INFORMATION PROVIDED -
● ● ● ● ● ● ●

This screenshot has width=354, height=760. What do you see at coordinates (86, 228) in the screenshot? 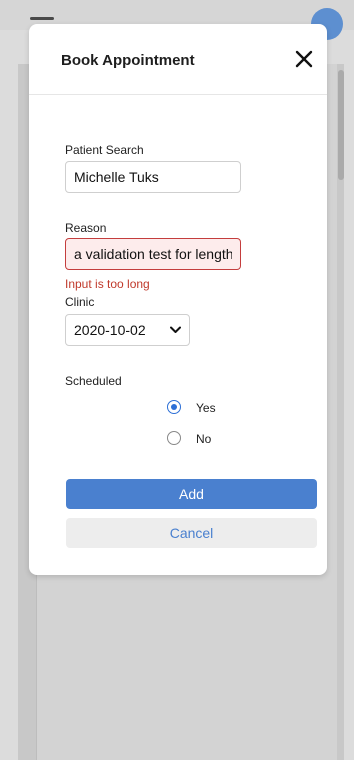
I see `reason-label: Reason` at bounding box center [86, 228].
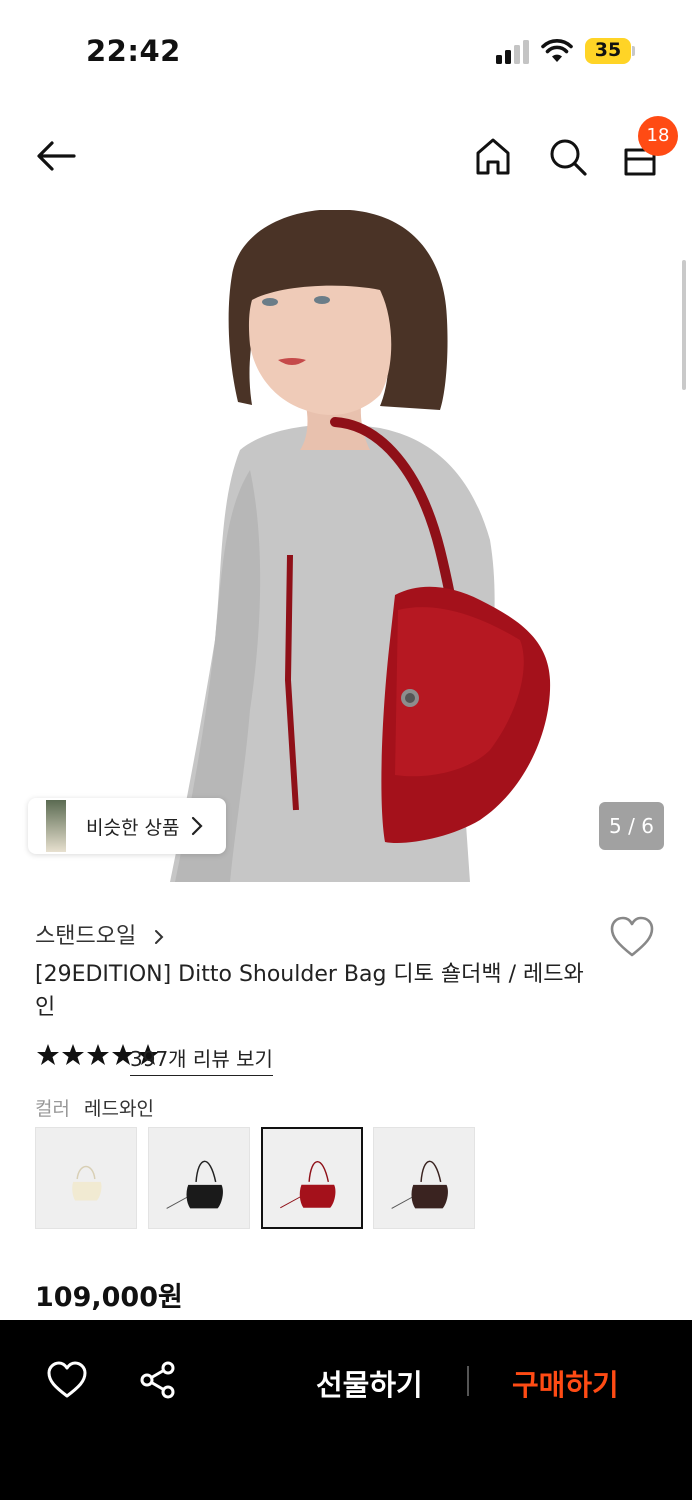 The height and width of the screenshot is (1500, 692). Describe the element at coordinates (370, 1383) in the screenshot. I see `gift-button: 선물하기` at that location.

● ● ● ● ● ● ●

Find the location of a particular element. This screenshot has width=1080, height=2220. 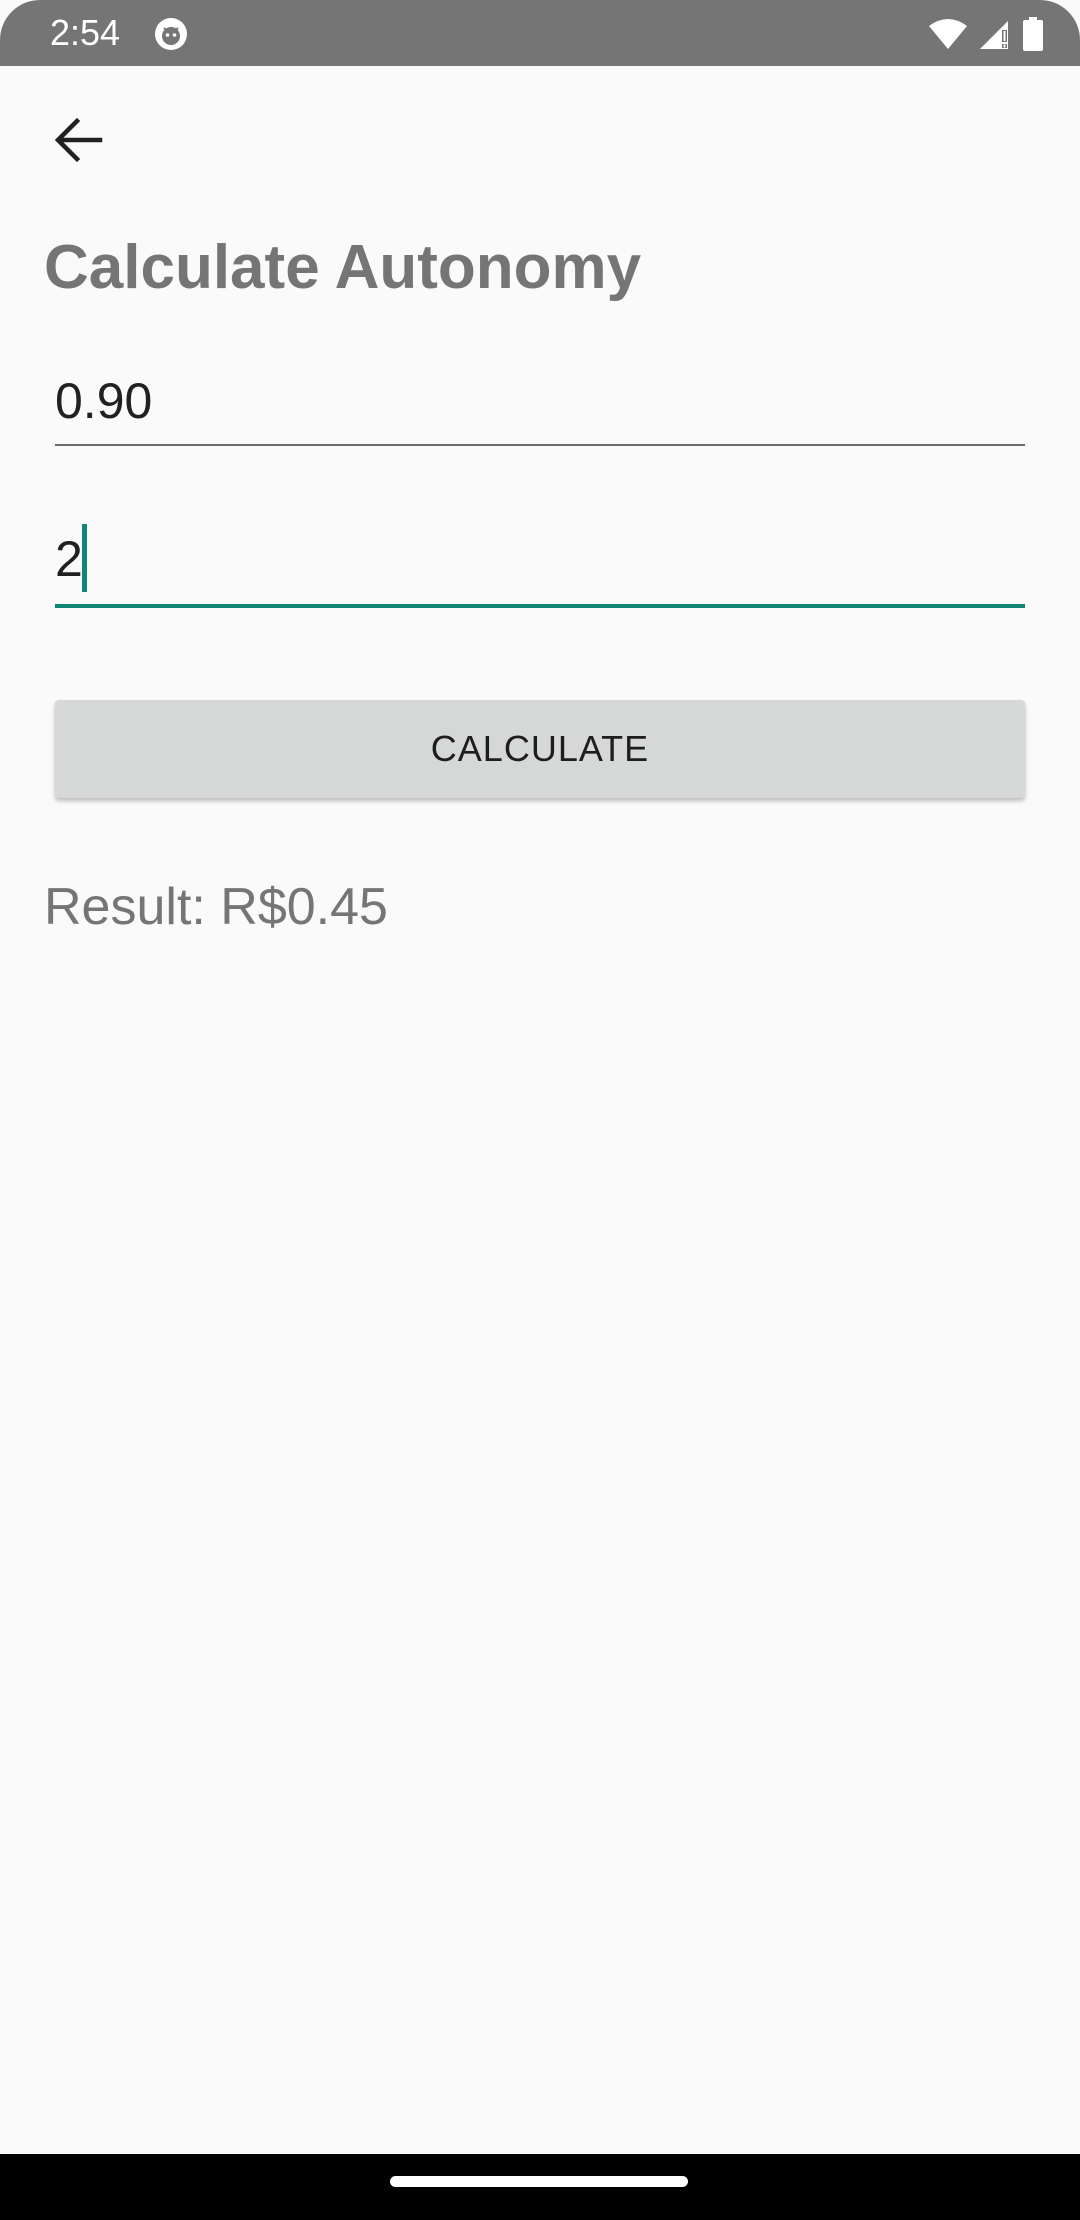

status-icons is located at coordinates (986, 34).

● ● ● ● ● ● ●

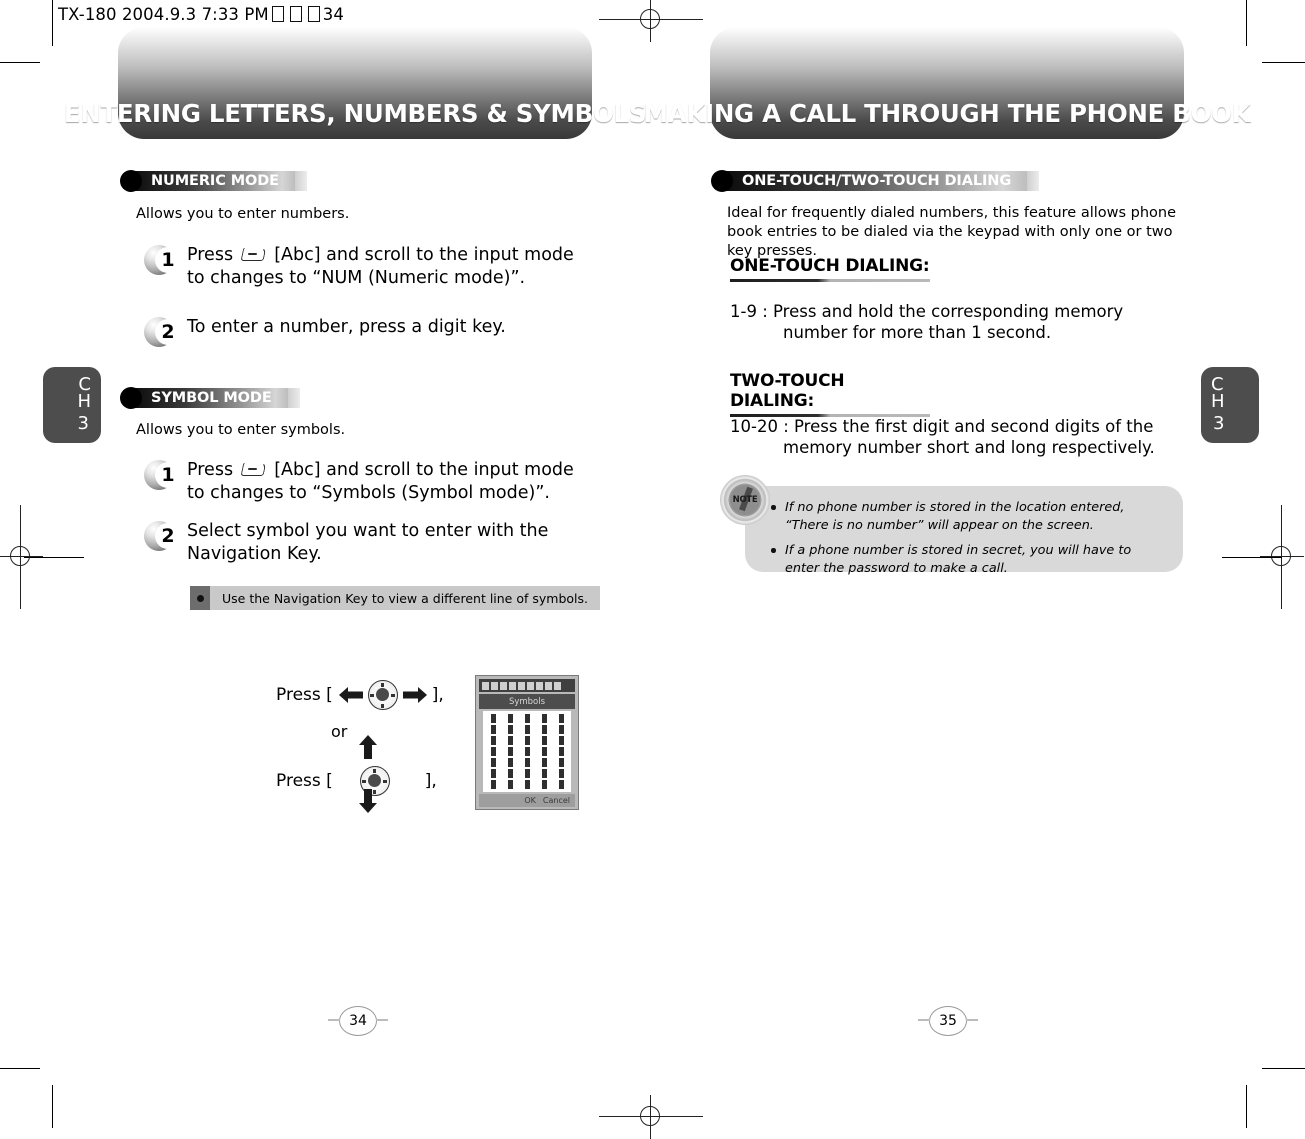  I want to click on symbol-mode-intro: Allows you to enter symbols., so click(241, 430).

● ● ● ● ● ● ●

YOUR ASSIGNMENT -
Please set down the entries line for line, beginning at the line that contains "This screenshot has width=354, height=760." and stopping after the line that contains "The height and", and leave the pictures out.

ANSWER TO THIS PROBLEM -
This screenshot has width=354, height=760. What do you see at coordinates (86, 228) in the screenshot? 
I see `reason-label: Reason` at bounding box center [86, 228].
 The height and width of the screenshot is (1500, 692). Describe the element at coordinates (370, 1383) in the screenshot. I see `gift-button: 선물하기` at that location.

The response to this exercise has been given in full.